Oui. Je rêve toujours des solutions aux problèmes que je rencontre dans mes films. Le film est comme un rêve en continu, où vous ne savez pas ce qui est réel ou ce qui ne l’est pas, jusqu’au réveil. Et puis, en intégrant tous les éléments procéduraux à l’intérieur d’un monde onirique très stylisé, ça rend tout ça plus distrayant.
Quels effets visuels indiquent qu’on est dans un rêve ?
Au début, tout ce qui est réel est filmé en angles droits. Mais quand on arrive aux rêves, tout à coup les plans deviennent inclinés et l’éclairage est très stylisé, à la manière d’un film noir. Dès que vous voyez des rayures sur les murs qui ressemblent à des stores, faites bien attention, vous êtes au pays des rêves ! Sauf que parfois… On pense qu’on est en train de rêver ou de faire un cauchemar, alors que c’est vraiment en train d’arriver. Donc je joue en permanence avec ça, tout au long du film, pour déstabiliser le public.

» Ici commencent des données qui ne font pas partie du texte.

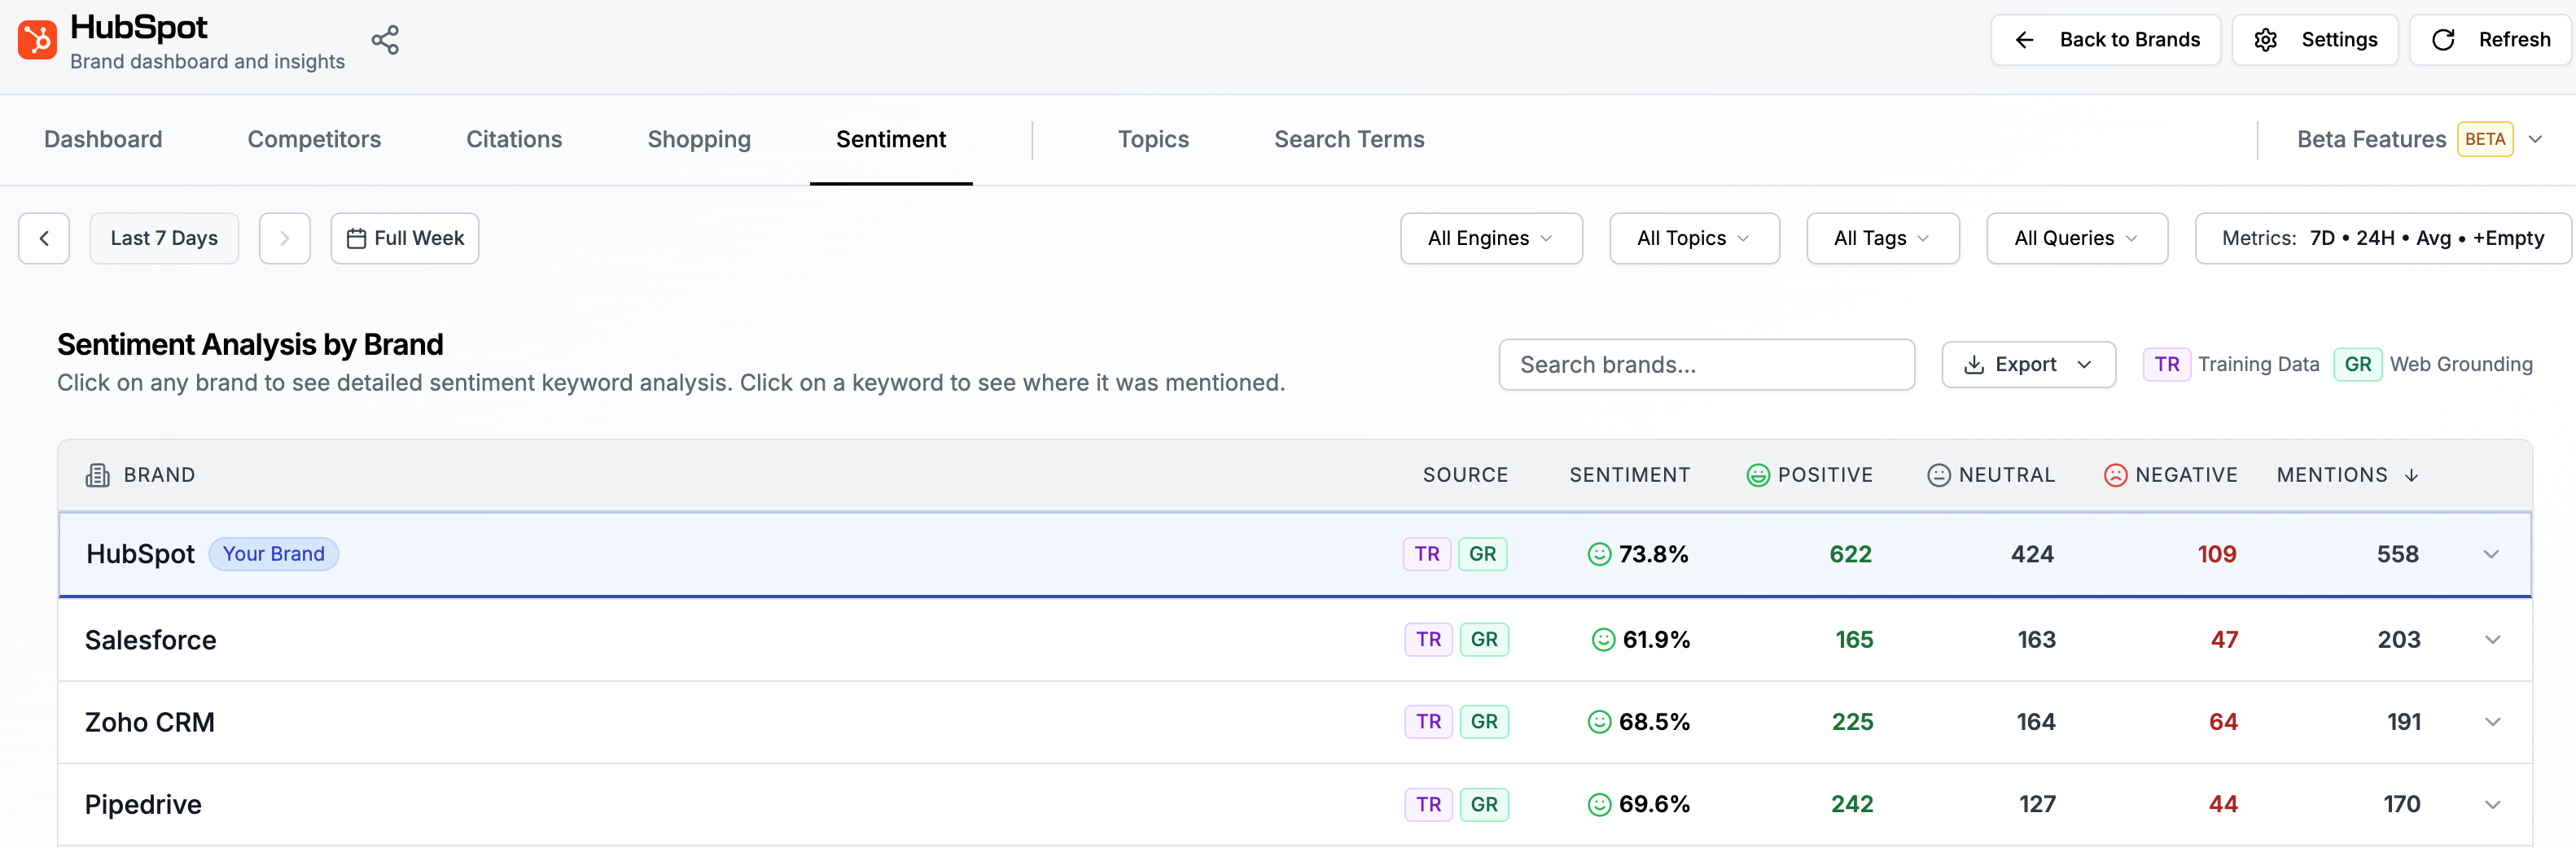Open the All Topics filter dropdown
Image resolution: width=2576 pixels, height=848 pixels.
(1694, 238)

Comment avez-vous travaillé avec José Luis Alcaine, le directeur de la photographie de Pedro Almodovar ?
C’est un directeur de la photographie à l’ancienne, il comprend tout au quart de tour. Il sait vraiment comment filmer les femmes. Peu de directeurs de la photographie savent réellement comment les rendre belles et c’était essentiel pour moi. Il est difficile de tourner un “film noir” en couleurs. Mais grâce à lui, l’image est somptueuse.
Pino Donaggio a composé les bandes originales de vos plus grands thrillers. Est-ce que c’est la raison pour laquelle vous avez fait appel à lui ?
Oui. Il sait comment écrire le genre de musique à la fois onirique et angoissante dont j’avais besoin. Il l’a fait pour “Carrie”, “Pulsions”, “Blow Out”, “Body Double” et “L'Esprit de Caïn”. La dernière séquence est cruciale et devait être parfaitement huilée. Même si on n’avait pas travaillé ensemble depuis 22 ans, il me connaît très bien et dès mes premières indications, il a proposé des choses formidables.
Bien que la majorité du film se passe en intérieurs, vous avez tourné à Berlin. Comment vous êtes-vous servi des décors ?
C’est un film en chambre, où l’action dramatique se déroule principalement autour du bureau. On se rend compte qu’on est à Berlin uniquement au moment où un des personnages se met à parler en allemand. Mais je suis toujours à la recherche de nouvelles possibilités visuelles et de lieux, donc nous avons utilisé le Bode-Museum et l'incroyable DZ Bank, conçue par l'architecte Frank Gehry, qui ajoute vraiment à l'ambiance.
On a l’impression que vous étiez le seul américain sur le plateau. Est-ce que vous aimez tourner en Europe ?
Il y a beaucoup de gens talentueux en Europe et vous pouvez y faire un film pour un budget raisonnable. Je me suis éloigné d’Hollywood après “Mission to Mars”, qui a coûté 100 millions de dollars. C'est le film plus cher que j'ai jamais fait. Il n'est pas bon que l’art soit si cher. Un budget de 250 millions de dollars vous oblige à faire un certain type de film, et en tant que réalisateur aguerri, ça ne m’intéresse plus. On peut produire des choses très originales à un moindre coût, dans la lignée du cinéma américain indépendant. Et maintenant qu’on peut tourner en numérique, que ça ne coûte rien, il va y avoir beaucoup plus de gens talentueux qui vont tourner des films singuliers. Je me retrouve à la croisée de toutes ces tendances parce que j'aime la beauté dans les films. Or, ce qui est beau est cher.